INSTRUCTIONS TO FOLLOW: What lines in the data below mention the string "agent"? Copy them out.

DATASET RECORDS:
# # #

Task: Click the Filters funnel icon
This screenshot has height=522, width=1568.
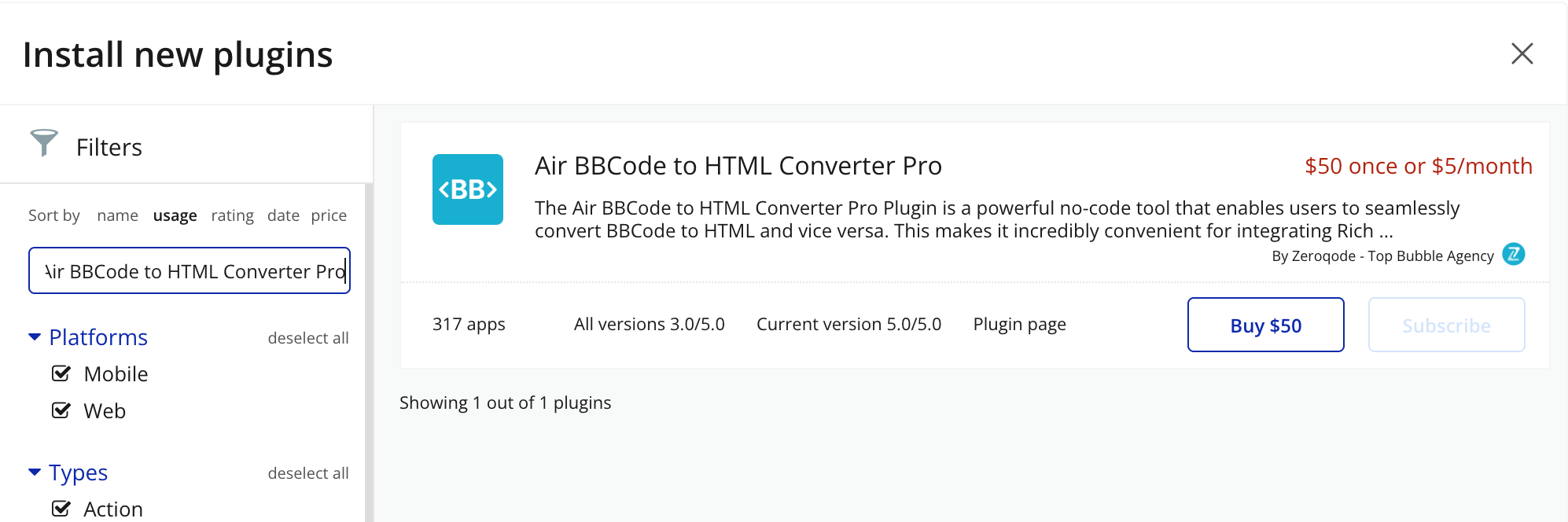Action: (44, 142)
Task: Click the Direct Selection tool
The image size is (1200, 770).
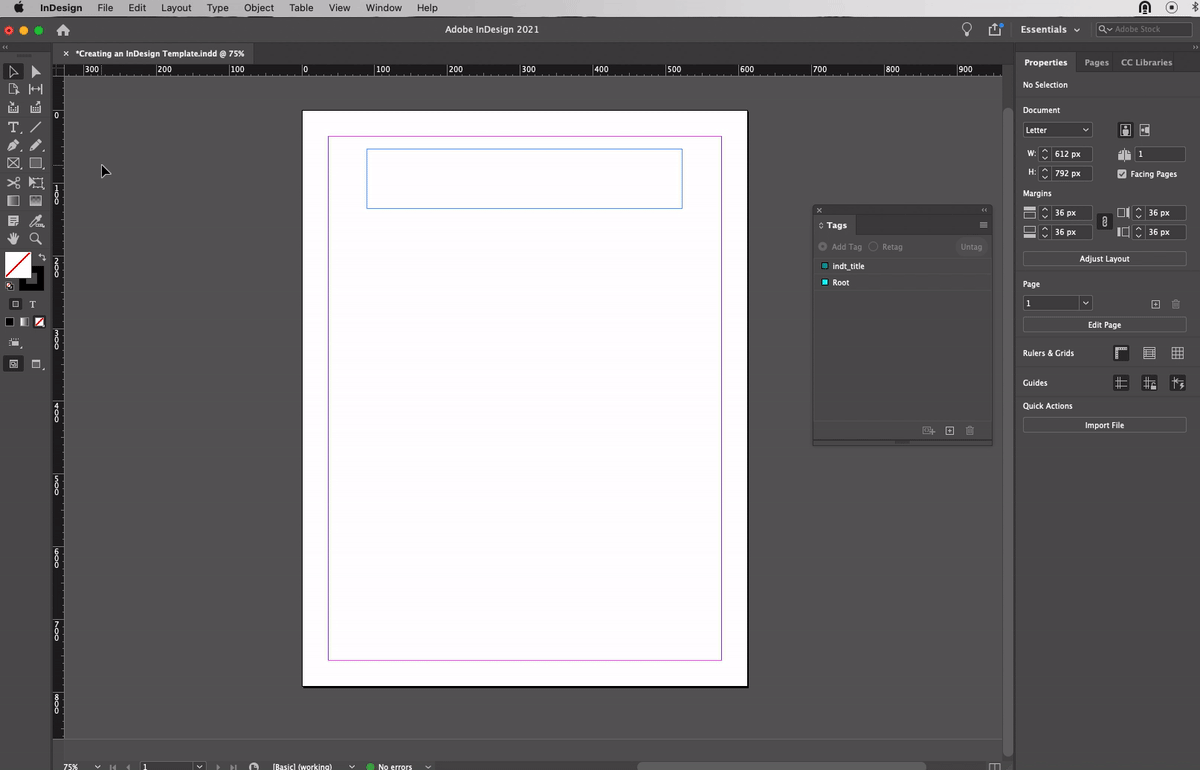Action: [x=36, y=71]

# # #

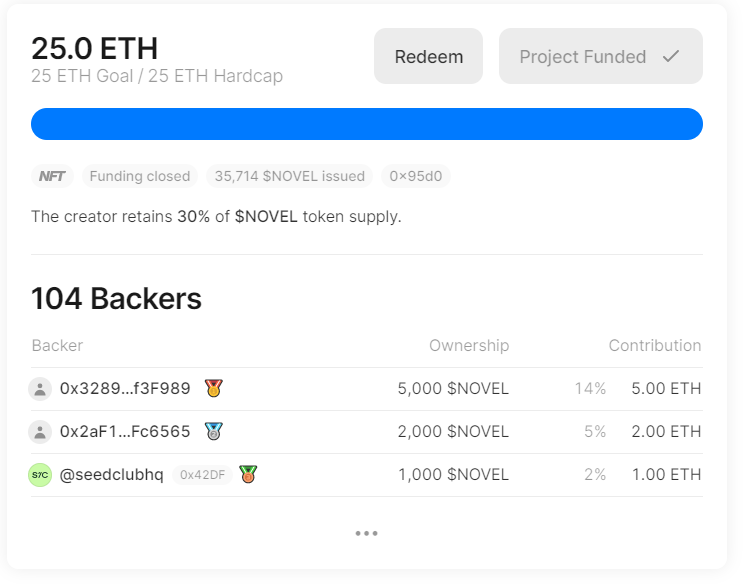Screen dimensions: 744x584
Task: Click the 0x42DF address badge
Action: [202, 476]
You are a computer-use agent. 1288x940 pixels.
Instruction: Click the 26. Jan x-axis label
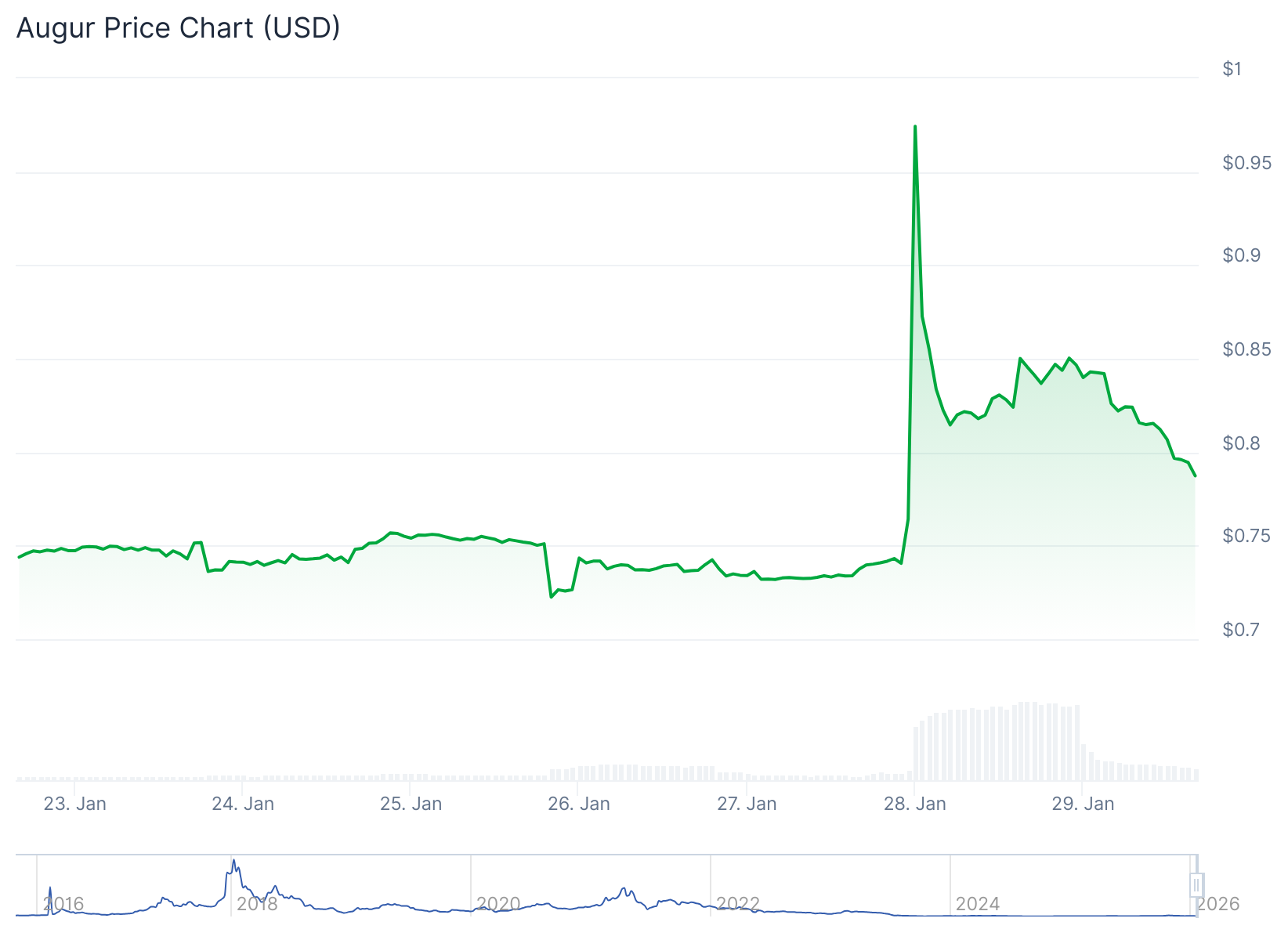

# # #

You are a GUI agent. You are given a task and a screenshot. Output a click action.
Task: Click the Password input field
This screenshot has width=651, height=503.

# # #

REPLY:
You are a computer-use agent. 1288x940 pixels.
You are a GUI agent. You are given a task and a screenshot. Output a click action.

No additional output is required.